§ Source:
+++++

- Born: March 21, 1967 (age 59)
- Occupations: Television and film director, producer, screenwriter
- Years active: 1995–present
- Spouse: Stephanie Joline ​ ​(m. 2009; div. 2015)​

= Mike Clattenburg =

Canadian filmmaker and producer

Mike Clattenburg (born March 21, 1967) is a Canadian television and film director, producer and screenwriter. He is best known as creator, executive producer, writer and director of the comedy series Trailer Park Boys (2001–2007), for his work with This Hour Has 22 Minutes (2004), and as the co-creator of the Adult Swim series Black Jesus (2014–2019).

== Early life ==
A native of Cole Harbour, a suburb of Halifax, Nova Scotia, Clattenburg spent his years after high school as drummer in a Police-inspired rock band, The Spawning Grunions.

He was formerly married to filmmaker Stephanie Joline from 2009 to 2015.

+++++

§ Records provided:
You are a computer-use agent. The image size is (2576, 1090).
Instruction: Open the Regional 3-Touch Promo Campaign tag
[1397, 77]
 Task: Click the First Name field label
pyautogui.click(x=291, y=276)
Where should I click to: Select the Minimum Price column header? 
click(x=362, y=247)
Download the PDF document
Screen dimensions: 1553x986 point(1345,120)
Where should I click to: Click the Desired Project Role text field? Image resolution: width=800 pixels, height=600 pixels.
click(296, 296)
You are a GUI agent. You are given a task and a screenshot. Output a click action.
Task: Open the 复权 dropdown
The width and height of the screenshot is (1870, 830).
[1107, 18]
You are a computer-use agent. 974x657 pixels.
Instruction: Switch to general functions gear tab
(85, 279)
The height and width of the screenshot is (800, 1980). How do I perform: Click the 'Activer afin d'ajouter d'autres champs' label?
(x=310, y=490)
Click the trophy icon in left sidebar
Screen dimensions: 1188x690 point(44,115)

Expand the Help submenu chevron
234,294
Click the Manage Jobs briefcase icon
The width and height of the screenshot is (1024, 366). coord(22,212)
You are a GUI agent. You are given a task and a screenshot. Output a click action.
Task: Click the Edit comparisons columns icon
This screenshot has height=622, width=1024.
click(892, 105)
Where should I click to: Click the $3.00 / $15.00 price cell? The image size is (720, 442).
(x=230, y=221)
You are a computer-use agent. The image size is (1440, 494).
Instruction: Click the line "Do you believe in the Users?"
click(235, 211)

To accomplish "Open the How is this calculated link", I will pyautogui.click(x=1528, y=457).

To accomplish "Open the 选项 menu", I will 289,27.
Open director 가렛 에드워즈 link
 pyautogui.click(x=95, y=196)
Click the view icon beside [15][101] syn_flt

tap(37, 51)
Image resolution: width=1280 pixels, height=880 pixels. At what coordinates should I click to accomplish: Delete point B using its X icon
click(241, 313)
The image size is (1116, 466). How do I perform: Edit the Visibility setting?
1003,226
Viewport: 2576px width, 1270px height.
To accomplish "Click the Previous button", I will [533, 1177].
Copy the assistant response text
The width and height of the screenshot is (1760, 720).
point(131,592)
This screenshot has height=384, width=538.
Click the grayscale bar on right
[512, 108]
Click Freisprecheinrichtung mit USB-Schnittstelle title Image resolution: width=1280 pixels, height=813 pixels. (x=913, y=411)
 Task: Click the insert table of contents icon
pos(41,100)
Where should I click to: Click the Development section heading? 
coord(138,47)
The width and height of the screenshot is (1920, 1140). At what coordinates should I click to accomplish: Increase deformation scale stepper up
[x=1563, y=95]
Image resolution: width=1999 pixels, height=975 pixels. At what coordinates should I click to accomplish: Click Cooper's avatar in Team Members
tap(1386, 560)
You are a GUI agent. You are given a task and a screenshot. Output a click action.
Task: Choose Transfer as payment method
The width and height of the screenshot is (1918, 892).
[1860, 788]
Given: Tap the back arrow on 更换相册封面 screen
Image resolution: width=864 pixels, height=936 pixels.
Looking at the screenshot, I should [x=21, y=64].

+++++

§ Task statement: Please continue the Mike Clattenburg biography from the last sentence shown. The items are not needed here.

§ Answer for the task:
== Career ==
Clattenburg's jump from music to television began with his co-hosting and production of a Halifax Cable 10 show, That Damn Cable Show, from 1990 to 1993. The program featured on-location interviews and profiles of Halifax entertainers, many of whom were acquaintances of Clattenburg's through his band contacts. Wedged in between the entertainer segments were comedic three-minute clips that displayed his early talent for irreverent film making. That Damn Cable Show was remarkable for its high production values despite being a local cable channel production on a shoestring budget and made an early name for Clattenburg in film production circles.

Outgrowing the local cable television station, Clattenburg made the move to professional television production with work on comedy and drama programs at CBC Television, including Pit Pony, Street Cents, The Bette Show, and a variety of segments for Sesame Street. His credits include the direction of music videos for Gord Downie, Len, The Tragically Hip, comedy rap group Three Loco, and, most recently, a rap video for Far East Movement featuring Riff Raff of Three Loco.

In addition to Trailer Park Boys and its associated films Trailer Park Boys: The Movie, Trailer Park Boys: Countdown to Liquor Day and Trailer Park Boys 3: Don't Legalize It, Clattenburg also directed the films Afghan Luke and Moving Day, which were released in Toronto and Halifax on July 20, 2012, and the short film Crackin' Down Hard.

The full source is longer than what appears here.